(Records drawn from a dataset)
● ● ● ● ●

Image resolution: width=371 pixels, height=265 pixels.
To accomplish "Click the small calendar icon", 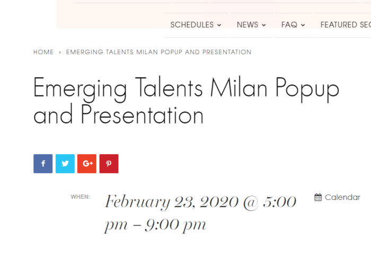I will tap(318, 198).
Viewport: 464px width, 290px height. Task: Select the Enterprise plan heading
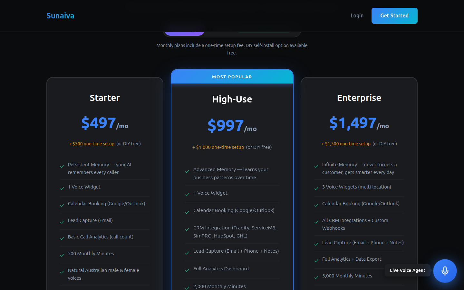[x=359, y=98]
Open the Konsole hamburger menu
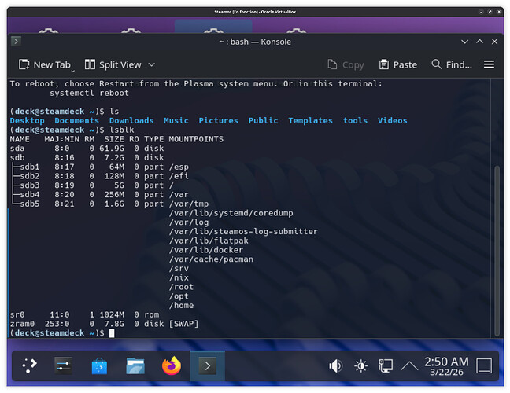Image resolution: width=510 pixels, height=393 pixels. tap(489, 64)

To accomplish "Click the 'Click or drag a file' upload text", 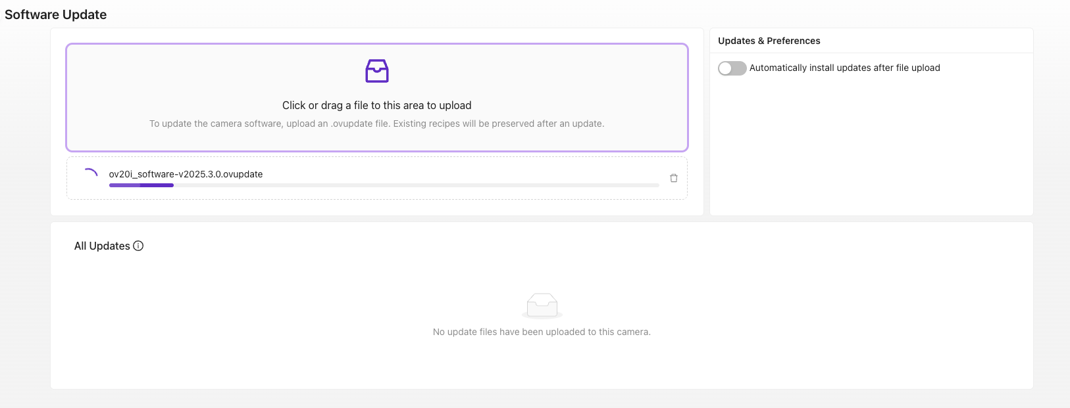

● ● ● ● ●

[Your goal]:
Only the lines starting at the one that holds "Open the Konsole hamburger menu" and ending at the last line of the data belong in your answer. Please set them down exactly and omit the pictures.

[Written answer]:
Open the Konsole hamburger menu
Image resolution: width=510 pixels, height=393 pixels. tap(489, 64)

To accomplish "Click the 'Click or drag a file' upload text", 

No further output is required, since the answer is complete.